Bütün bunlardan sonra, ABD’nin de çabasıyla Kerkük meselesine balans ayarı verildi.
Yine geçmişten anımsayalım. Asala militanı Ermeni asıllı Ekmekçiyan 12 Eylül’den sonra yakalandı ve dönemin sıkıyönetim mahkemelerinde idama mahkum edildi. Dönemin askeri rejimi idamların uygulanması konusunda seçiciydi. Önce Ekmekçiyan’a “eğer suçunu itiraf edersen infazın ertelenir” denildi. 1982 yıllarıydı, idamlar yer yer infaz ediliyordu ve Ekmekçiyan TV’ler karşısında suçunu itiraf etti, pişman olduğunu söyledi ve üstelik af diledi. Ama o idamdan kurtulamadı, faşist askeri rejimin asılan 50’yi aşkın kurbanından biri oldu.
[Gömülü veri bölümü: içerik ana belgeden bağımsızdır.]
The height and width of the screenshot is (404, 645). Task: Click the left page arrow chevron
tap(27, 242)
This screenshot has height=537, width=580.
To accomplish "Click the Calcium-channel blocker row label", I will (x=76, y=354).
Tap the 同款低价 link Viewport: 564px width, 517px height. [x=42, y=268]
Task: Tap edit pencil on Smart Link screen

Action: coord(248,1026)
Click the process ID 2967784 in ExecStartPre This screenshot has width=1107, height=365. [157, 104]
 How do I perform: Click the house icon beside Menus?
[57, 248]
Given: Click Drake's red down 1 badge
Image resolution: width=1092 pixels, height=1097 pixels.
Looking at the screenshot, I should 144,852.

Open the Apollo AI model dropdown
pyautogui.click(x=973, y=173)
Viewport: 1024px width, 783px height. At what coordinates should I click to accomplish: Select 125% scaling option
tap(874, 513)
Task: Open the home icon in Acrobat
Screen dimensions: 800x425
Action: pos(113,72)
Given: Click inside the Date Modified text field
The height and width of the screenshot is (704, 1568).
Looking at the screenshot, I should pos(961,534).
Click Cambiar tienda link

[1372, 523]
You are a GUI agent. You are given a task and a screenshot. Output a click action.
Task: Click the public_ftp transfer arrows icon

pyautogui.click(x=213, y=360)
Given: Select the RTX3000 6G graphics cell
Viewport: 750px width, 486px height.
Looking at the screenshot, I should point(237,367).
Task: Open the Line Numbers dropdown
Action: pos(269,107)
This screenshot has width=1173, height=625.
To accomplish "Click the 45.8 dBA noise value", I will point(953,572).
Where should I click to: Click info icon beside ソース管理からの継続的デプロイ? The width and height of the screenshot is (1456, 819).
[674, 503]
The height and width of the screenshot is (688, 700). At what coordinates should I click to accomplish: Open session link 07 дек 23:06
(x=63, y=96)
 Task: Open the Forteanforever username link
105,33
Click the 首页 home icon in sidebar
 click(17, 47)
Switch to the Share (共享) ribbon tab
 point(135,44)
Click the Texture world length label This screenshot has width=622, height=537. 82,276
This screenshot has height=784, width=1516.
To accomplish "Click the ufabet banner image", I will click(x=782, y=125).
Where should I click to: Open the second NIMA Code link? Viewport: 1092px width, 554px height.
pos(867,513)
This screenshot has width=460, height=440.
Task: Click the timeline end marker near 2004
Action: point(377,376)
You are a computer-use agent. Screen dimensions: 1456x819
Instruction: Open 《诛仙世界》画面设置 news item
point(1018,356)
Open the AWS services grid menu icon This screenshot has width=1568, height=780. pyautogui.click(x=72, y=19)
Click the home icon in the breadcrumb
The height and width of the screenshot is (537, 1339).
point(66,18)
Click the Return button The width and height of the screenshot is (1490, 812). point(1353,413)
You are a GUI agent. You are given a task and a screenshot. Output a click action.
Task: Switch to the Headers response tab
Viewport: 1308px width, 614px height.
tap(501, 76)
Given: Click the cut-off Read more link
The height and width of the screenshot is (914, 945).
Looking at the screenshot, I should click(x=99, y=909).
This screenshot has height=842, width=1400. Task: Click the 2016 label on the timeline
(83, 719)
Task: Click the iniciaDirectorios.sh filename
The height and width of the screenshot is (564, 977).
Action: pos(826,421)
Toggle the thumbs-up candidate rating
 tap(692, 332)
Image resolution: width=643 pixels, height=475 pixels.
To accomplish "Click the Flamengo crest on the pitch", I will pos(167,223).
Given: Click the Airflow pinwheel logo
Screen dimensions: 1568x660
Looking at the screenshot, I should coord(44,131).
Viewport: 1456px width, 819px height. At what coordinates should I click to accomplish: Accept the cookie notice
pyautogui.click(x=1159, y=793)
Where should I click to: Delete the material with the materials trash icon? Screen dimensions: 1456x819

Bütün bunlardan çıkarılacak sonuç:
Bir devlette resmi ideoloji varsa, o ülkede bu ideoloji ile yetişenler her zaman kendilerine göre suç ve cezalandırma mekanizmalarını geliştirebilirler. İşte her gün bir yenisi ortaya çıkan çetelerin, “derin devlet” gruplarının arka planında fetişleştirilen “kutsal devlet”, “bayrak”, “kutsal vatan toprağı” gibi kavramlar vardır. Olayın fail ve azmettiricilerinin Trabzonlu olması tesadüf değil, “derin” devletin ve ırkçı milliyetçilerin bu Laz ağırlıklı kente ne kadar önem verdiğini ve örgütlendiğini göstermektedir. Tıpkı yüzbinlere varan köy korucusunun Kürtler içinde örgütlendirilmesi gibi.